Contrary to other observations that many physiological processes within the root show diurnal rhythmicity, e.g. respiratory activity (Hansen 1980), NO3 uptake and assimilate influx (Hansen 1977), our measurements did not indicate diurnal changes in metabolite concentrations within the root growth zone. It has to be concluded that either metabolism buffered the metabolite concentrations or that the export rate of certain metabolites was very closely coupled with the import rate of nutrients and assimilates. The regulation of this striking homogeneity is largely unexplored and presents an interesting aim for future studies, elucidating the dynamics of metabolism and transport, in which high-resolution growth measurements and transport concepts such as the net rate of transfer will hopefully play a vital role.
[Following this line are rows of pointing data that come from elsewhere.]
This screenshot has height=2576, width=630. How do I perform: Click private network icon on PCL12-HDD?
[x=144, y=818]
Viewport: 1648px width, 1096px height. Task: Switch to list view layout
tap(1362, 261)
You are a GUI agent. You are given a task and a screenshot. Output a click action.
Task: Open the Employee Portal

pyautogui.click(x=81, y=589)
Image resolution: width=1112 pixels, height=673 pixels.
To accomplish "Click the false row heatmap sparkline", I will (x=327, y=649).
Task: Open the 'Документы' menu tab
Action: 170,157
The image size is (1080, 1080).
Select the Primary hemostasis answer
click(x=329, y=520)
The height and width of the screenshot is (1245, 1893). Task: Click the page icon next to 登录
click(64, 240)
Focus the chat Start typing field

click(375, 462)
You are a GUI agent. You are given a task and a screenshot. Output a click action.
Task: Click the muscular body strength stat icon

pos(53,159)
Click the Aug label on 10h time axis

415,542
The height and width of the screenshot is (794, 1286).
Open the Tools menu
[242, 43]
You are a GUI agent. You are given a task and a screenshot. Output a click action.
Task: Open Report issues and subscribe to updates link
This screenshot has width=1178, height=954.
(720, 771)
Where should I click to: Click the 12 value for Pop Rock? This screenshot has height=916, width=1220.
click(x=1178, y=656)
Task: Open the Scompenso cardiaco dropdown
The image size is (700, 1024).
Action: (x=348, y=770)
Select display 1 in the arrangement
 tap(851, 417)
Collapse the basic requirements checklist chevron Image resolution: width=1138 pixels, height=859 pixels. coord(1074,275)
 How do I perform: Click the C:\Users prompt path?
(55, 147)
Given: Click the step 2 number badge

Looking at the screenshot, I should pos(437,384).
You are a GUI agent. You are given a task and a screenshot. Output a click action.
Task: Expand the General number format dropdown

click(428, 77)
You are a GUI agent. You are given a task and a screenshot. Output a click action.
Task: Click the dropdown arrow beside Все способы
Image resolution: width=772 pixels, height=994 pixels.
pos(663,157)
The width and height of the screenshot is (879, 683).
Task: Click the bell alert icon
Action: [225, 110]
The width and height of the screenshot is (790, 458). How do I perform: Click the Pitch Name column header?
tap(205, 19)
Profiles of deposition rates

The fact that practically all deposition rate profiles, but no concentration profile, showed a similar shape to the growth rate profile indicates very strongly that deposition rates and not absolute metabolite concentrations are the properties that are regulated during the growth process. From a biophysical point of view, growth requires a slight imbalance between turgor and cell wall extensibility (Lockhart 1965). The data of this study indicates, that this imbalance is achieved biochemically through differences between the position of the maximal deposition rates of ions (increasing the turgor) and hexoses (acting as substrates for cell wall and thus decreasing cell wall extensibility). While the major ions were deposited in front of the centre of growth activity, the maximum of hexose deposition lay behind the position of maximal growth activity.

CONCLUSION

External nutrient availability affects many dynamic parameters of root growth, such as elongation velocity, REGR distribution and transversal oscillation frequency, but does not change biomass gain of the seedling root. Ameliorated access to external nutrient sources favours shoot growth. This reaction is probably mediated by uptake of NO3 and by changes in the fluxes of some sugars, amino acids and organic acids. Fluxes and concentrations of individual metabolites that are affected by the treatment are often compensated in a way that leads to comparable total amounts or total deposition rates for metabolite classes within the root growth zone. The kinematic approach taken in this study to reveal fluxes and deposition rates of metabolites by combining sensible growth analyses with analyses of metabolite concentrations might well lead the way to future studies revealing the molecular control of growth processes by combinations of growth and DNA analyses, performed with an appropriate resolution.

ACKNOWLEDGMENTS

We thank Wendy Silk for helpful discussions during the experiments and during preparation of this manuscript. We appreciate critical reading of this manuscript by Barry Osmond and we are grateful for the excellent critical comments of the unknown referees and the subject editor, which improved the manuscript a great deal. The experiments were supported by the Deutsche Forschungsgemeinschaft (SFB 199). A.W. was supported by a Feodor-Lynen-Fellowship from the Alexander-von-Humboldt Stiftung during preparation of this manuscript. The work was partly supported by the USDA-grant USDA/NRICGP 00-35100-9531.